My educator/ writer friend Dan Riseman of Riseman Consulting has written another helpful blog that is related to his last. He explains just why helicopter parenting can backfire. It can be hard to resist the urge to manage many details of our children' lives. However it appears that the best support is less support even it it means standing by or feeling idle while they work though uncomfortable situations on their own.
Most of us were raised in the absence of baby monitors, formal playdates, and cell phone trackers. But such laissez-faire parenting experienced a shift in the mid-1980s as parents became more anxious about child abductions as photos of missing children began staring at them from the back of milk cartons. The trend of hypervigilance built momentum, and by 1990, the term "helicopter parent" was coined. However, this low, interminable "swoosh-swoosh-swoosh" now extends beyond our children’s safety and has become a dangerous epidemic.
As helicopter parents, we hope to help our children achieve heights, psychologically as well as practically. According to psychologist and writer Dr. Wendy Mogel, “Well-intentioned parents [are] metabolizing their [children’s] anxiety for them.” By taking on their discomforts we deprive them of opportunities to develop problem solving ability. By eschewing downtime and increasing adult-directed structured activity, we take away their ability to develop internal resources. To make it in the real world, they need the internal skills to find their way. Self-reliance is a great, if not essential asset. Autonomy is crucial for success in both work and love. A hands-off milieu is a great way to foster such independence. While a helicopter parent may tell you his or her motivation is protecting his child, the investigative book NutureShock reveals that it's usually about protecting the parent from the “harrowing business of letting go.” Psychoanalysts have suggested that parents with narcissistic injury bred from not having achieved what they might have, can pressure offspring to provide the prestigious bumper sticker.
Helicopter parents who diligently push children towards high grades, peak athletic performance and extra curricular inundation hope to secure success, status or financial safety, but this type of investment can backfire. It turns out that tending to the inner life is a better bet. Research shows that by cultivating character and calm for example, children become more capable and confident. A pressured, anxious mindset can lead to some degree of accomplishment but too much strife can undermine the goal. Unfortunately, parents who hover and control, push and panic over “lesser than” can produce helpless, entitled, unmotivated, non-resilient children. Dependent rather than able, expectant rather than searching, they struggle with everyday existence and can find it hard to function, much less soar. Parents worst fears may come to fruition.

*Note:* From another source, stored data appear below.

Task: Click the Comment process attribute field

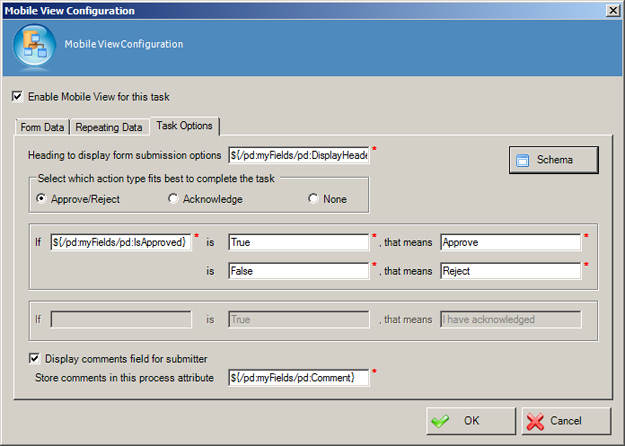Action: [298, 377]
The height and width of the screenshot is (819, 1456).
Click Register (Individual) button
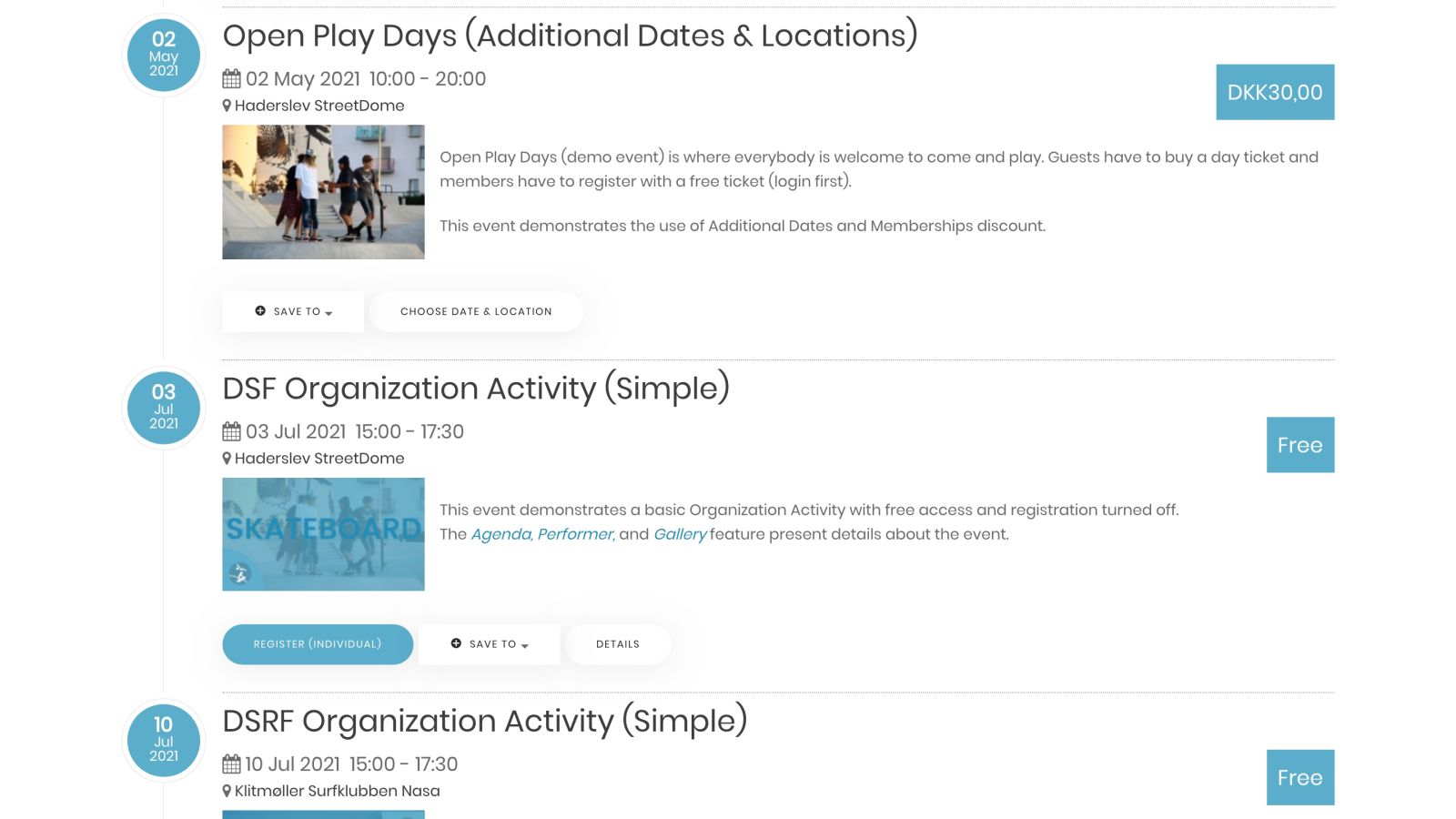coord(318,644)
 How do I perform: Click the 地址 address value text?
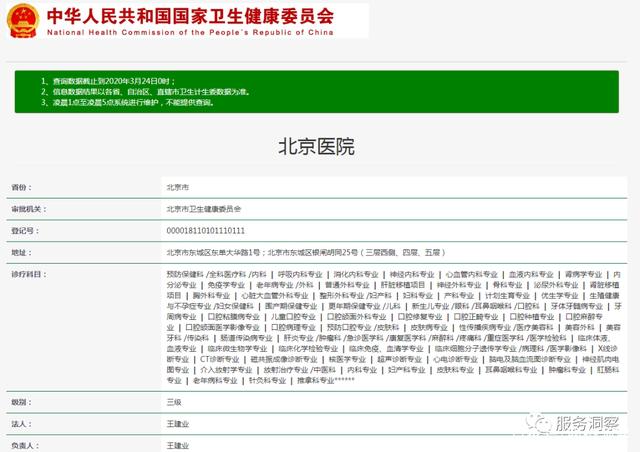tap(300, 253)
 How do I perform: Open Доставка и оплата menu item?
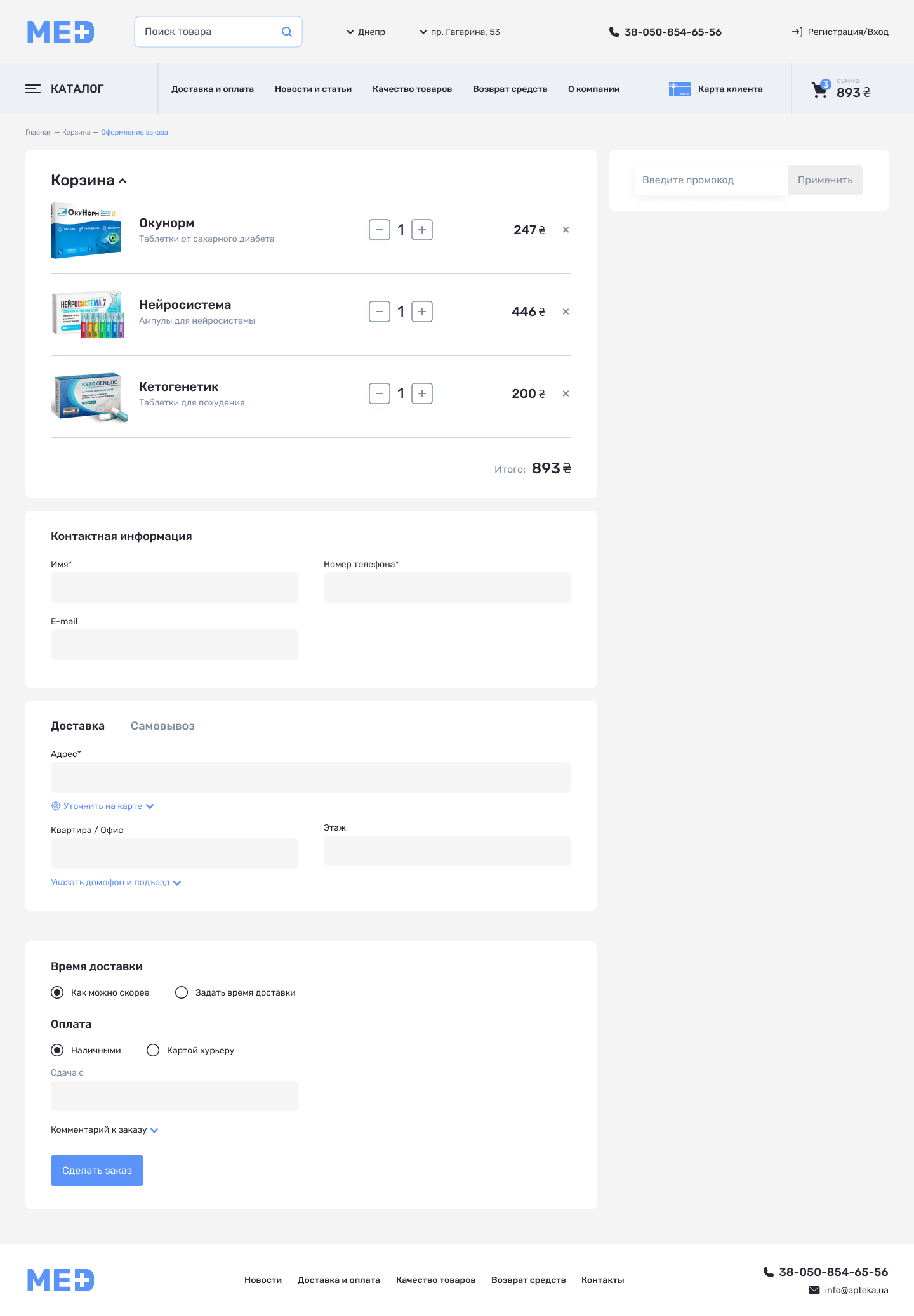click(x=213, y=89)
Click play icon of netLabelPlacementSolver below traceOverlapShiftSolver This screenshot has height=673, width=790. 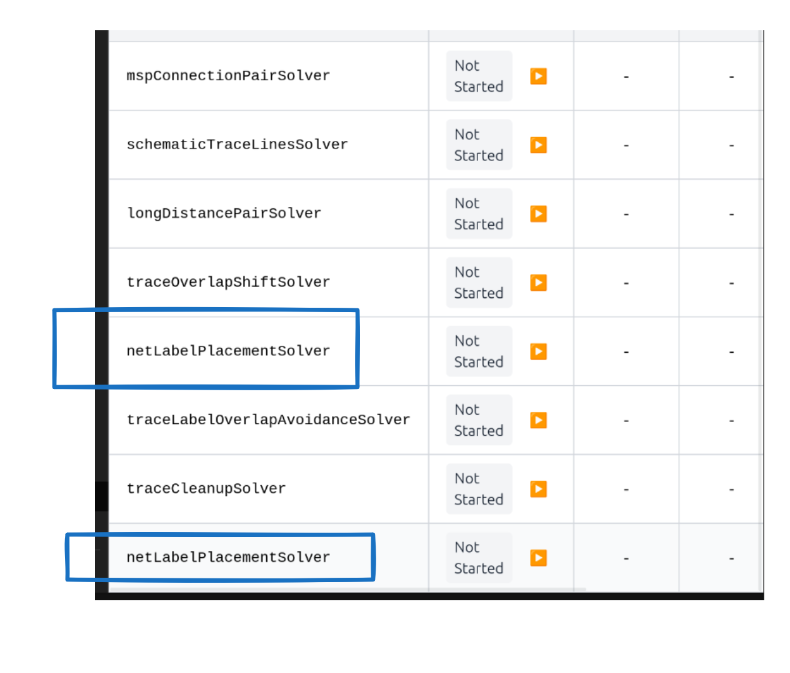[x=538, y=351]
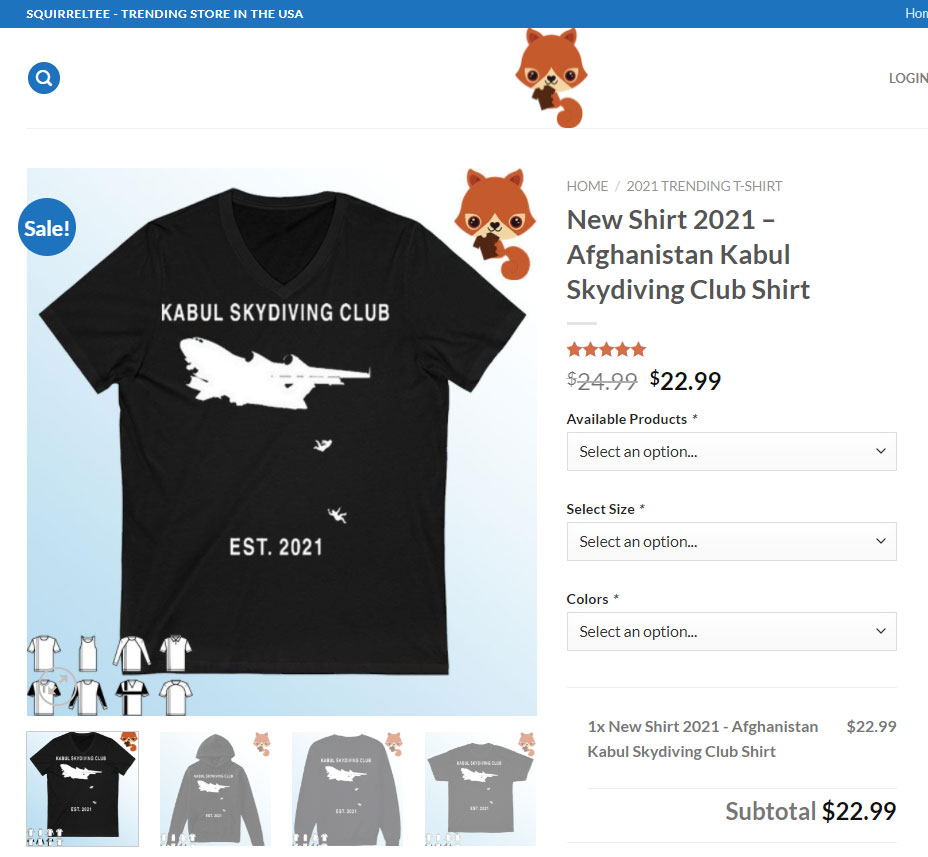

In addition, helicopter parents can jeopardize the relationship with the child. Relentless pressure without adequate rest and the intrusion of watchfulness can produce a resentful or even hostile offspring who may just shut down at a later time. According to researchers, “Parents' inappropriate meddling gives the child the message that nothing is good enough, so many frustrated children quit trying” (Riveria).
Children who have been deprived of private journeys can suffer from low confidence, poor self-esteem and a sense of helplessness. Combined with the fact that they may have been over-complimented for their compliance and performance, they are frequently unable to handle criticism and have trouble dealing with disappointment. They have not faced it before. As Hara Estroff Marano, psychologist and former editor of Psychology Today says, Helicopter parenting “compromise[s] children's autonomy, mastery, and personal growth” (Marano).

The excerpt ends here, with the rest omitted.